THE CLASS stared into the full-length mirror, waiting for the 'Eye of the Tiger' tape to rewind. I turned to the girl encased in an unforgiving pink Lycra catsuit, and asked why on earth we were here. 'Aerobics is so boring, and this way I can really hurt someone who comes near me,' she said with a smile, and turned to punch her own chin in the mirror.

Miss Pink Lycra is one of numerous girls in Los Angeles who are venting their aggression, firming their buttocks and training to give any unsuspecting date rapist a good sock in the jaw. Executive boxing is the new fad on the West Coast and in America's biggest cities. Since Linda Hamilton toned up her biceps and touted a Kalashnikov in Terminator II, and Michelle Pfeiffer took up kick-boxing to shape the contours of her Cat Woman suit, some women are giving that old leg warmer, Jane Fonda, the cold shoulder.
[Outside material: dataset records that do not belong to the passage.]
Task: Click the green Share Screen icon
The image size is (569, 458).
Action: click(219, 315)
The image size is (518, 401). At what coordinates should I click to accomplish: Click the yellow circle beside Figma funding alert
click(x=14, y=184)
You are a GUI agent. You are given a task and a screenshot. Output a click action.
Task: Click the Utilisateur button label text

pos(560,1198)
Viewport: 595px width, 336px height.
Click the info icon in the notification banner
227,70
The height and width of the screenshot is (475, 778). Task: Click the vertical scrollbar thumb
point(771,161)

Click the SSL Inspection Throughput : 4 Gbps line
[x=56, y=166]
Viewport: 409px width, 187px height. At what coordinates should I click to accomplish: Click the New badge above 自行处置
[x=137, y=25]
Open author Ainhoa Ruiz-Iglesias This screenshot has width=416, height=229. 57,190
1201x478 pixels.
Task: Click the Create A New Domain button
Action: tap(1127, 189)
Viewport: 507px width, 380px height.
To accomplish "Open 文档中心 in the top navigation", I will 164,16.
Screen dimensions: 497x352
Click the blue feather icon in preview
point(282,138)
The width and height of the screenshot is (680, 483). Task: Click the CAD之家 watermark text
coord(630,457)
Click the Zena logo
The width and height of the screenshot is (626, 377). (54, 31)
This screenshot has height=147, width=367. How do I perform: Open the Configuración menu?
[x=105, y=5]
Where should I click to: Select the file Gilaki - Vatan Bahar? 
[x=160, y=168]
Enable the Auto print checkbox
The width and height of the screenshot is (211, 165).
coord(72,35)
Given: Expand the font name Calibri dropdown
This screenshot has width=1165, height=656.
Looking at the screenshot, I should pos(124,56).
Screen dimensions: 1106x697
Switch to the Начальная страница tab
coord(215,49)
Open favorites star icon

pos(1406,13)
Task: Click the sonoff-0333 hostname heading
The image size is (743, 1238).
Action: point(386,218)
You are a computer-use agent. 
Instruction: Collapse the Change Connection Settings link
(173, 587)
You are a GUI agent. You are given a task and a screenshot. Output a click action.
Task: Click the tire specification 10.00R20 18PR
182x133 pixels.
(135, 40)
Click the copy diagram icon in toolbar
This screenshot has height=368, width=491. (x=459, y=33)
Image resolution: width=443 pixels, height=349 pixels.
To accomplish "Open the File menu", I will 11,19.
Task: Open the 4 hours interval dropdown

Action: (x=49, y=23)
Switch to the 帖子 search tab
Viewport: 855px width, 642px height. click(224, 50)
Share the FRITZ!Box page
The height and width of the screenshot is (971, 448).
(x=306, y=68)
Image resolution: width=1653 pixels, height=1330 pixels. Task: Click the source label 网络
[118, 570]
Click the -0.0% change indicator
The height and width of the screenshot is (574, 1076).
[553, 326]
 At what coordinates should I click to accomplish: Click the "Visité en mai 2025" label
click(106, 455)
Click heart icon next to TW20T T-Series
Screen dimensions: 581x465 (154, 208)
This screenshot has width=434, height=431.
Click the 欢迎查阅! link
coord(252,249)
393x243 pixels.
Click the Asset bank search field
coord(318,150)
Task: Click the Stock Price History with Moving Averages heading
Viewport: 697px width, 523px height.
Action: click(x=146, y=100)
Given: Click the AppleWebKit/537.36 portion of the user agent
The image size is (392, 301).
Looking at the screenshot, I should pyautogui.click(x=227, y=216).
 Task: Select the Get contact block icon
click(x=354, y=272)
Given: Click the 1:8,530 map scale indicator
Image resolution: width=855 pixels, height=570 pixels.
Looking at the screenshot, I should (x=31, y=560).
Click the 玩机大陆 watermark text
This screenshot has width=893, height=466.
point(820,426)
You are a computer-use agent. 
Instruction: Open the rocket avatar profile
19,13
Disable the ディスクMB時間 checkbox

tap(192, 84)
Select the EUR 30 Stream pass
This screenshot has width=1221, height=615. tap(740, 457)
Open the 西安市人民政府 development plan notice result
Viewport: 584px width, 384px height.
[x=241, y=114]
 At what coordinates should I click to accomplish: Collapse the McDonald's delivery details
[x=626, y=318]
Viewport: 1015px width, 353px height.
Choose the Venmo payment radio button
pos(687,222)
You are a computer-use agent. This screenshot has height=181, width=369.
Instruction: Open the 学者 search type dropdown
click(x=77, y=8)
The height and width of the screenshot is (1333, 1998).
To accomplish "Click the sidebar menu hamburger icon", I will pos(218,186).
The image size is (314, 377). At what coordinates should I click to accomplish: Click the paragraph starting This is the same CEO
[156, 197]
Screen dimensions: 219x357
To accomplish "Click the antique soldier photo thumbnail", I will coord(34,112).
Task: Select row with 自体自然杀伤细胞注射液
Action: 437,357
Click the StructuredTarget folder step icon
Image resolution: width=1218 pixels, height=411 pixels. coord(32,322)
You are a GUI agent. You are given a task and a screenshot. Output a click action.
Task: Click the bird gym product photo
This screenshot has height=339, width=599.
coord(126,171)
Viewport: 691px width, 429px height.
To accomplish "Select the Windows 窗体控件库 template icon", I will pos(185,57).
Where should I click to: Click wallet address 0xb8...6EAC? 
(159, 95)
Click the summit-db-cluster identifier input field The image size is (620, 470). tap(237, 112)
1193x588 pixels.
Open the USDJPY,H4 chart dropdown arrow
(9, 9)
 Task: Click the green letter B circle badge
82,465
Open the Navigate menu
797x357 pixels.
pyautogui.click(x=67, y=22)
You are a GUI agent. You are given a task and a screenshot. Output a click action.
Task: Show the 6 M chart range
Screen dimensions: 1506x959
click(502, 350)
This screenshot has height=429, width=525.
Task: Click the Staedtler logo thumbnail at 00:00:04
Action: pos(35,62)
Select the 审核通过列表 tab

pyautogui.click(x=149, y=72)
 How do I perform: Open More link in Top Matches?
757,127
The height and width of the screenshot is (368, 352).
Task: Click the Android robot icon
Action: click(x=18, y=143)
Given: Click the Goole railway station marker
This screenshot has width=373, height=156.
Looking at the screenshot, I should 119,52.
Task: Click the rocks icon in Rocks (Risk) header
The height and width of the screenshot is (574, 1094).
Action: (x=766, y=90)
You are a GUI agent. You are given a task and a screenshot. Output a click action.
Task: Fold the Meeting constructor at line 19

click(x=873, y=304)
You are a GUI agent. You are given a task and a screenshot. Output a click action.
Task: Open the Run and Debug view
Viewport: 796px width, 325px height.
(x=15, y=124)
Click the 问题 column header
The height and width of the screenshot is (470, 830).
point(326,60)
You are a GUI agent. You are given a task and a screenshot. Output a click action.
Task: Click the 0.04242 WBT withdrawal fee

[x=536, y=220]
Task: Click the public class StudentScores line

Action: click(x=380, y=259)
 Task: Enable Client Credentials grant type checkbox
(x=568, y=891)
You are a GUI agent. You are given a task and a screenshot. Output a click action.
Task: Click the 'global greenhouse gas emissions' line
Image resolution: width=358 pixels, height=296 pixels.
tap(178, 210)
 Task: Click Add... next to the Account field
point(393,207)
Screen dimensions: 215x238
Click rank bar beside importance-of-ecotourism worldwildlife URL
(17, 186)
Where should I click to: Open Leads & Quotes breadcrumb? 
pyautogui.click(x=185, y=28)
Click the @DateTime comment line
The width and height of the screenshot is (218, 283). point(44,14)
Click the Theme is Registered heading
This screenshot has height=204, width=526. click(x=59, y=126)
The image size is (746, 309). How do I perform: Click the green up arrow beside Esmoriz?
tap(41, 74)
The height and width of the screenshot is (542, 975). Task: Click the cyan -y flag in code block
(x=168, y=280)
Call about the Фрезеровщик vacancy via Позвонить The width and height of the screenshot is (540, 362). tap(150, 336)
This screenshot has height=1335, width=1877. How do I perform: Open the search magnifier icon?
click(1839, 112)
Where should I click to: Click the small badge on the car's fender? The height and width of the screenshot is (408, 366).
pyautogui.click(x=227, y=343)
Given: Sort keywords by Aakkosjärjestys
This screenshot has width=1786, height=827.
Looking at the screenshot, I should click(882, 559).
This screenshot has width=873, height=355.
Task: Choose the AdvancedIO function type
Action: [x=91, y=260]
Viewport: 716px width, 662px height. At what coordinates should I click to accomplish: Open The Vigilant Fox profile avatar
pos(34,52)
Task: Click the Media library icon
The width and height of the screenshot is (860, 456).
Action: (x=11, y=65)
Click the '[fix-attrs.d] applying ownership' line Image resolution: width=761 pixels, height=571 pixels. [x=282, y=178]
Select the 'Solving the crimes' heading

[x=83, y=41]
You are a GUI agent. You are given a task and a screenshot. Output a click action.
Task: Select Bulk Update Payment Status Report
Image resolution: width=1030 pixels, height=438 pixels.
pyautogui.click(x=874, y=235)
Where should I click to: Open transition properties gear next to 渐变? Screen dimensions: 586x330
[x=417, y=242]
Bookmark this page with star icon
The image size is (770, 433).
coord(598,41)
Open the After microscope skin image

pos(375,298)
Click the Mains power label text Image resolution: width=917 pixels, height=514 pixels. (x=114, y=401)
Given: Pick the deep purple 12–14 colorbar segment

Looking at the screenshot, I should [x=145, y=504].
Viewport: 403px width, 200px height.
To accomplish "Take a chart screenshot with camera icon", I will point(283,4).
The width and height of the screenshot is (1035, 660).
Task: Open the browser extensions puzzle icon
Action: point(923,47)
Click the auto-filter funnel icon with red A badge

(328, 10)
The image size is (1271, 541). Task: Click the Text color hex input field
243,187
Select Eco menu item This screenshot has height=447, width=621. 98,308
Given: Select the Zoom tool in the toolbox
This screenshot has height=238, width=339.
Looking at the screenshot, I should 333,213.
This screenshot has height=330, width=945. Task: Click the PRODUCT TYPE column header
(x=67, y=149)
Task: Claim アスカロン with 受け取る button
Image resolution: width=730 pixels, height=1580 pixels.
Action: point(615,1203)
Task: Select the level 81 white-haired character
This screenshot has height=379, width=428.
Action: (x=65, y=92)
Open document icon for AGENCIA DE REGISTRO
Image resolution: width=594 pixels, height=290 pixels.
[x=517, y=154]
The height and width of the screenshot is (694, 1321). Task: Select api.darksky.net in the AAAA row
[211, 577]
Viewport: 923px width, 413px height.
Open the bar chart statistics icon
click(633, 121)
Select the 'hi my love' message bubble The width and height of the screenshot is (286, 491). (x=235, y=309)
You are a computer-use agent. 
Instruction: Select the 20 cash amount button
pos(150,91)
Executive boxing is modelled on the real thing. It purports to burn more fat better and faster than a normal workout. Designed by professional fighters and fitness experts, it is supposed to increase self-confidence through punch-bag work, combination and skipping-rope drills, shadow boxing and sparring.

More than 500 people - 300 of them women - are attending the executive boxing course at the Bodies in Motion gym in LA. But at the 7pm showing, only about 30 stressed-out professionals were waiting in the airy, mirrored room. The models, waitresses and wannabee actresses had performed earlier in the day.

Novices stood at the front and big boys at the back. While the latter pummelled punch bags, the rookies, all women, began to spar with themselves in the mirror, bouncing backwards and forwards to heavy rock music, smashing up their reflections to an alternative disco step. 'One, two, jab, jab,' shouted the instructor, a small sinewy woman in satin shorts.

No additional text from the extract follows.